■ **Record extracts**:
————————

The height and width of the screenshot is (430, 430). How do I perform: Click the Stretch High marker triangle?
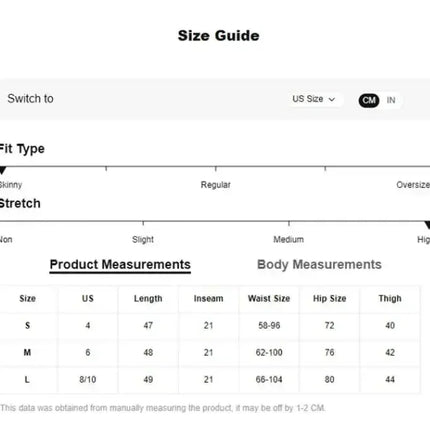tap(427, 225)
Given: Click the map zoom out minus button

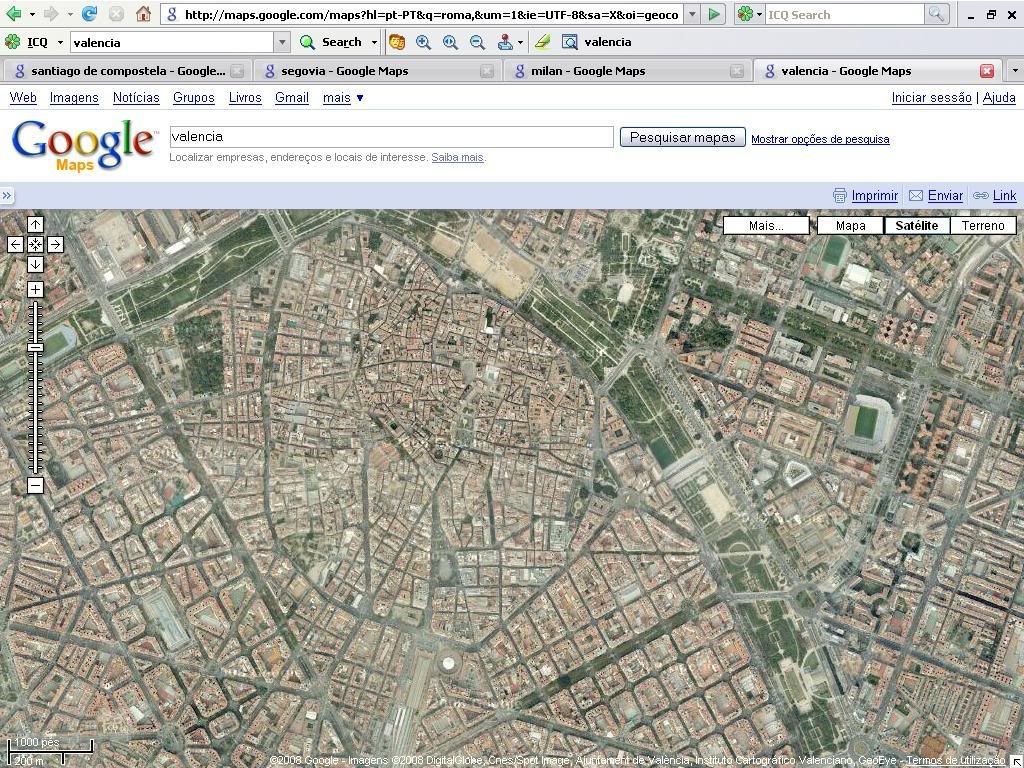Looking at the screenshot, I should pos(35,486).

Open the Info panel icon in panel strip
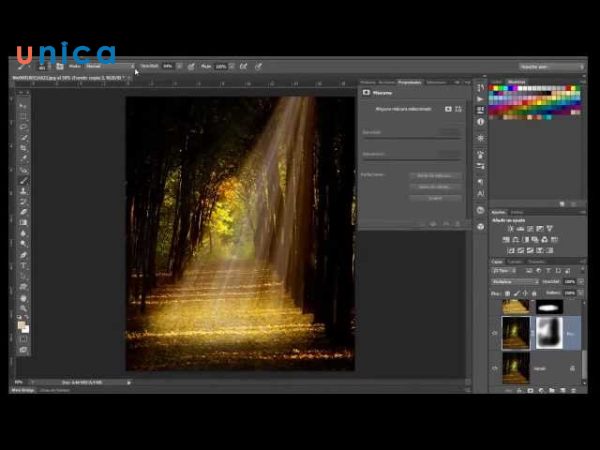[481, 121]
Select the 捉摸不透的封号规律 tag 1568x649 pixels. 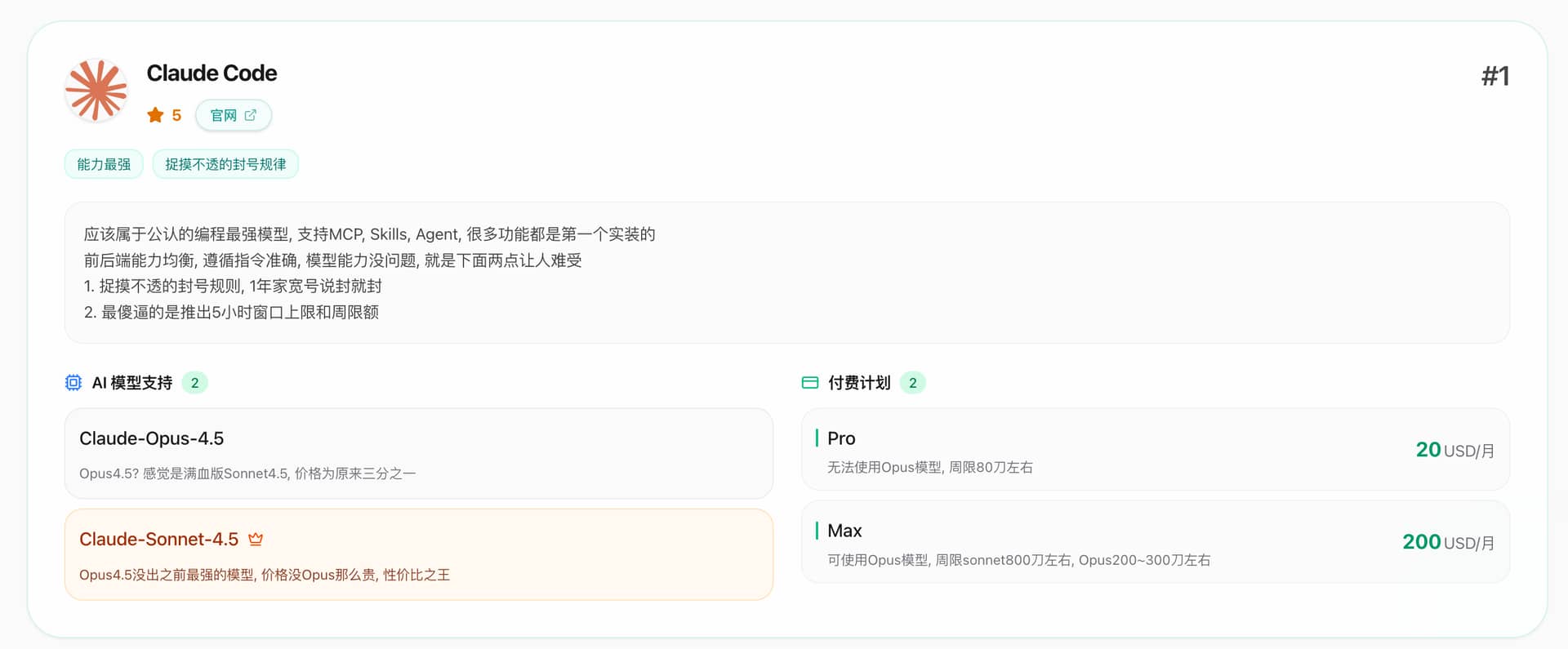(225, 164)
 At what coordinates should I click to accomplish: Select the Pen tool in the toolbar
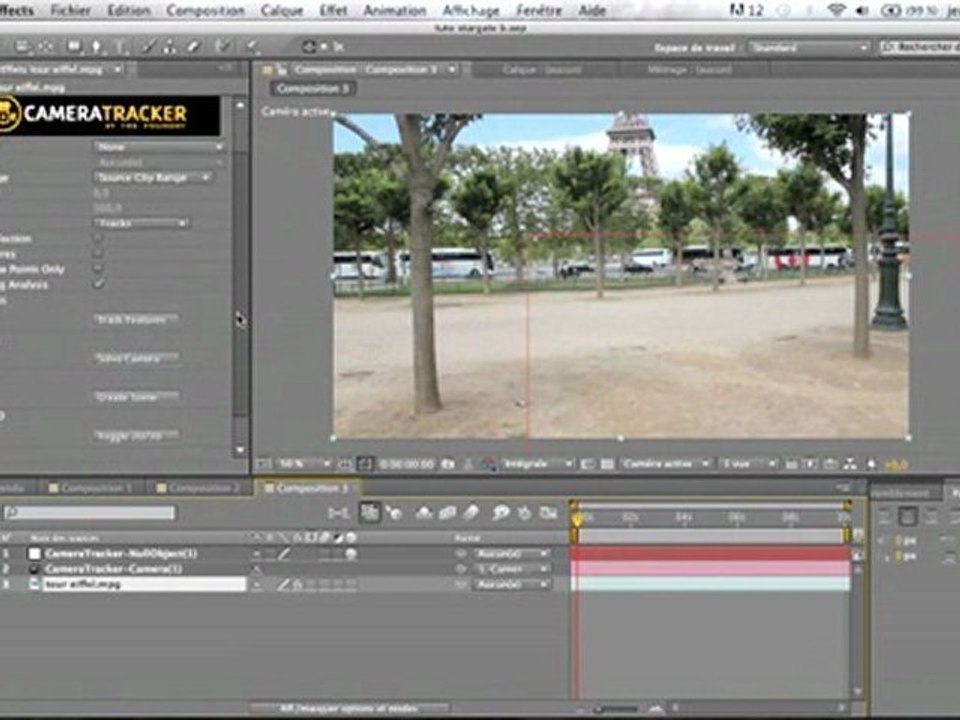point(96,47)
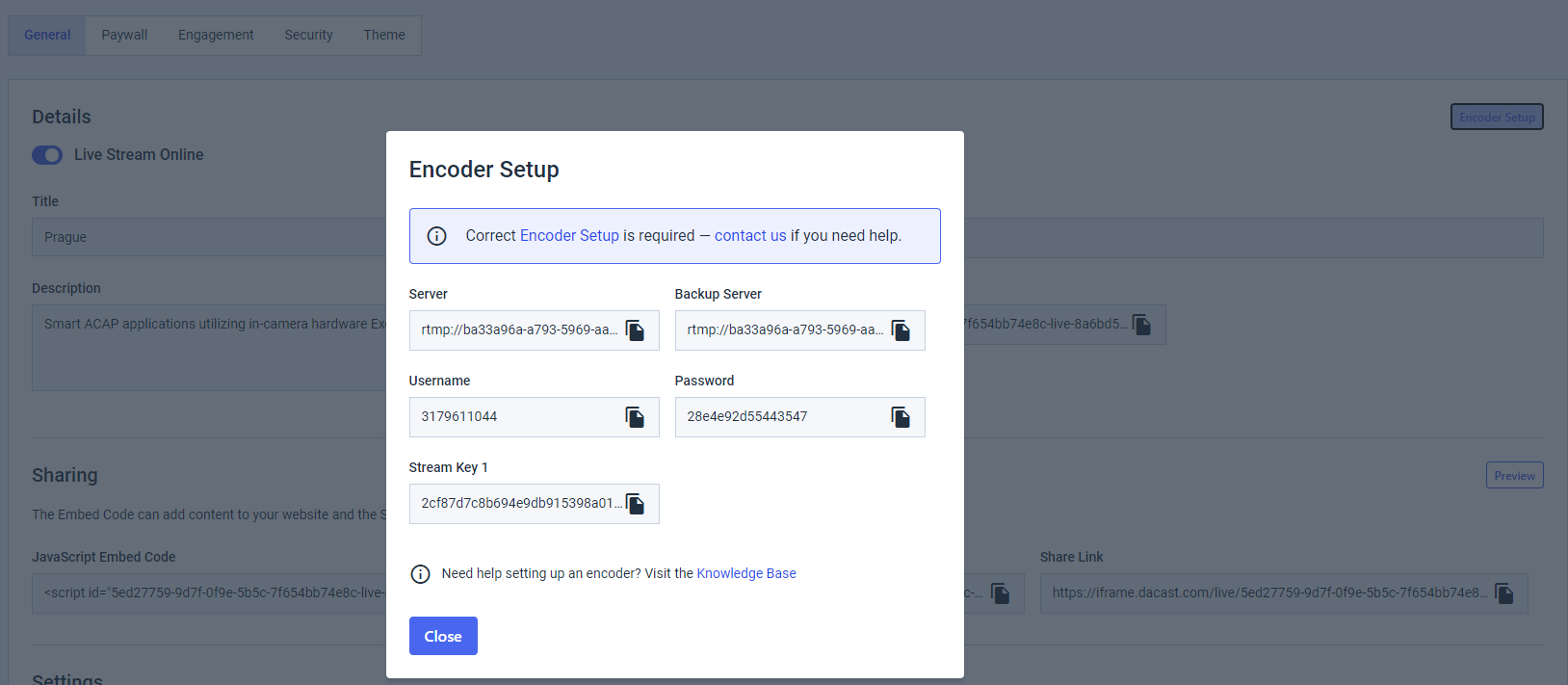Click the Password input field
Screen dimensions: 1568x685
(780, 417)
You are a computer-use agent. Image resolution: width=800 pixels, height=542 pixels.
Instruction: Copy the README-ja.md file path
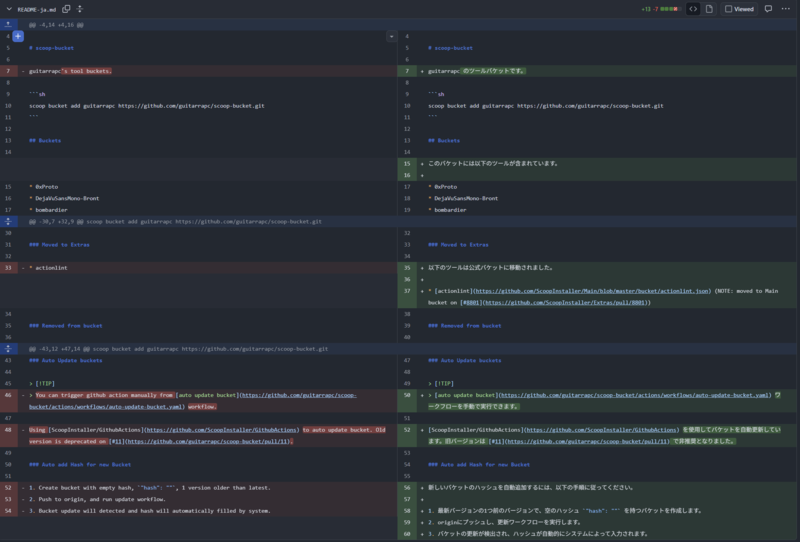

————————

■ **Exercise**:
Repeat verbatim the lines from the one holding "At what coordinates" through the end of the listing above, both ends included, but not the pictures.

■ **Response**:
 At what coordinates should I click to accomplish: Select the Pen tool in the toolbar
point(96,47)
Click the Password input field
Screen dimensions: 1568x685
(780, 417)
You are a computer-use agent. Image resolution: width=800 pixels, height=542 pixels.
Instruction: Copy the README-ja.md file path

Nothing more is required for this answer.